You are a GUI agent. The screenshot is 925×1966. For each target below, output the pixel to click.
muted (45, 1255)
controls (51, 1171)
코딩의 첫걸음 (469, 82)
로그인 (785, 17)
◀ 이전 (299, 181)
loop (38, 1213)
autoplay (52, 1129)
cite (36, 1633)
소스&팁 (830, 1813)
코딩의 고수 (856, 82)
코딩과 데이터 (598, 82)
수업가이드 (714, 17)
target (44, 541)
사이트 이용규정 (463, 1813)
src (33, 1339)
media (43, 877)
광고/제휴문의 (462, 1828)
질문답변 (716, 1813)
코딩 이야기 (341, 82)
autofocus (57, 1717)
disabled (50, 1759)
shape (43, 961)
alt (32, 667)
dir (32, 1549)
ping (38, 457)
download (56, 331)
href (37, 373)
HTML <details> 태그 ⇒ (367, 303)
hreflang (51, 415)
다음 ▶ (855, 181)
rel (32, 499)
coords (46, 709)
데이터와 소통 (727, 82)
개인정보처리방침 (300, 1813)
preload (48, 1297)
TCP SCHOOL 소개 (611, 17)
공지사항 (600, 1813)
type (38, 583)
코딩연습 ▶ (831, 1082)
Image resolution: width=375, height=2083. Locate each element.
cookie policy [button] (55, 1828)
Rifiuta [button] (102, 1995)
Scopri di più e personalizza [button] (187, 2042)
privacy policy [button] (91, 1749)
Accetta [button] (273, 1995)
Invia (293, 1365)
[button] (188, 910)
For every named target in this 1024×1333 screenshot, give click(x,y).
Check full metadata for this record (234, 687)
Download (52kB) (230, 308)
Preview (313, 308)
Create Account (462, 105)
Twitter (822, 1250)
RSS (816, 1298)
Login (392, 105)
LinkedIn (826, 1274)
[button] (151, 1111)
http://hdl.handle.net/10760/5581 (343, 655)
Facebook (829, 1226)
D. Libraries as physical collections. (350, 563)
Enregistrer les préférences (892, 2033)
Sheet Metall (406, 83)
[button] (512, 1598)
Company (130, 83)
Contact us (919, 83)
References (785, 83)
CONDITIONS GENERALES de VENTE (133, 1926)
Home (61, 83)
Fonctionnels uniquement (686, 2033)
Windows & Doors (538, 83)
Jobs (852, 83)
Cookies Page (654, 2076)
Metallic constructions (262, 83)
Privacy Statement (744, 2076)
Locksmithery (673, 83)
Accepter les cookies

===

Goal of the exercise -> Find every line in the material above that contains the string "button", and copy each of those lines in full.

Reply to the task ->
cookie policy [button] (55, 1828)
Rifiuta [button] (102, 1995)
Scopri di più e personalizza [button] (187, 2042)
privacy policy [button] (91, 1749)
Accetta [button] (273, 1995)
[button] (188, 910)
[button] (151, 1111)
[button] (512, 1598)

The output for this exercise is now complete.